As I turned to go to the phone, I saw Maggie and Em peeking around the doorway, like stair steps, Maggie’s taller head over Em’s little one. Maggie is eight, and Em is five. They are the lights of my life, and I would do anything to protect them. Maggie is an effervescent child, ebullient when she’s happy and dramatic when she’s not. Em is my will-o’-the-wisp, sometimes amazing me with the solemn pronouncements she makes.
“What happened to Mrs. Guthrie?” Maggie asked, echoed by Em’s “What happened?” I didn’t want to explain about Claire shooting her husband. My idea of protecting my children was sometimes denial of reality.
“Oh,” I said, “Mrs.

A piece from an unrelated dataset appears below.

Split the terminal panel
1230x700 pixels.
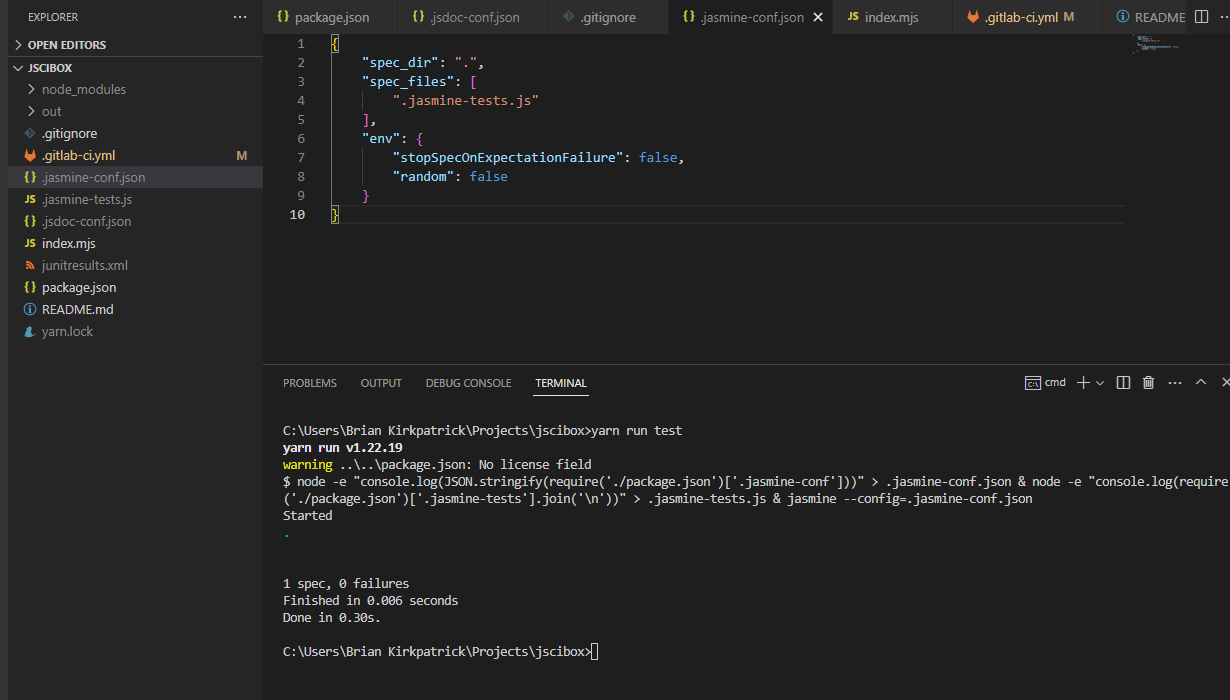(1123, 383)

Guthrie went to help Mike with something.”
“In handcuffs?” Maggie gave me a look that asked how dumb I thought she was, and I knew that I shouldn’t try to fool the girls.
“Okay.” Spreading my hands in a placating gesture, I said, “There was some trouble at the Guthrie’s’ tonight….”
“At our house?” Em demanded.
“It’s not our house any more, Em. We sold it to the Guthries.”
“I don’t care,” she said in a stubborn voice, “it’s still our house.
“Em,” Maggie ordered, “let Mom tell us what happened.”